Task data |
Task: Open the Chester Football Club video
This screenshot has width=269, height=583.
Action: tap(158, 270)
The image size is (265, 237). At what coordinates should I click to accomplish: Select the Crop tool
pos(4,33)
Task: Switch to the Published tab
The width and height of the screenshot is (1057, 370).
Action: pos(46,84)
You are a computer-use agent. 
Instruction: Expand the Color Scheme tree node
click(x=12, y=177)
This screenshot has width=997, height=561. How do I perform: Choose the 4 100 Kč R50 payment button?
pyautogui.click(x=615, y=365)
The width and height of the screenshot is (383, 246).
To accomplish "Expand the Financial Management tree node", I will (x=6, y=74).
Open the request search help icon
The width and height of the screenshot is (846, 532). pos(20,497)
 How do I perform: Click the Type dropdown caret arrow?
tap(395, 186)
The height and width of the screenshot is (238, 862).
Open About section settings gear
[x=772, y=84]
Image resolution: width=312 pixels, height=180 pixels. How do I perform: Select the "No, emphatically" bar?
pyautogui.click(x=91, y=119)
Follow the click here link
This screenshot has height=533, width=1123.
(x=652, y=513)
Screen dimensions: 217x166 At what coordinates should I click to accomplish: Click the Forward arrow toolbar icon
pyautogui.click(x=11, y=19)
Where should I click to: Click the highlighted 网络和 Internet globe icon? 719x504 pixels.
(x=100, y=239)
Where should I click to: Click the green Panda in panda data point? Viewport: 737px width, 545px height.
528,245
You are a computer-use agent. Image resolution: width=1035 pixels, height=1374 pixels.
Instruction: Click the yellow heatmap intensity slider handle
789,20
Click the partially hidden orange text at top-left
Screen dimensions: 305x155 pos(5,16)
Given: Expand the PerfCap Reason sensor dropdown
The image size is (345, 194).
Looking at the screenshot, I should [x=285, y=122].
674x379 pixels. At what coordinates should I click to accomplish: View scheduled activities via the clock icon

Task directions | Rewrite the stretch from the start of the records through the line containing "will (x=6, y=74).", putting "branch" wherever "tree node" appears and changing nothing else.

Expected output |
Task: Open the Chester Football Club video
This screenshot has width=269, height=583.
Action: tap(158, 270)
The image size is (265, 237). At what coordinates should I click to accomplish: Select the Crop tool
pos(4,33)
Task: Switch to the Published tab
The width and height of the screenshot is (1057, 370).
Action: pos(46,84)
You are a computer-use agent. 
Instruction: Expand the Color Scheme branch
click(x=12, y=177)
This screenshot has width=997, height=561. How do I perform: Choose the 4 100 Kč R50 payment button?
pyautogui.click(x=615, y=365)
The width and height of the screenshot is (383, 246).
To accomplish "Expand the Financial Management branch", I will (x=6, y=74).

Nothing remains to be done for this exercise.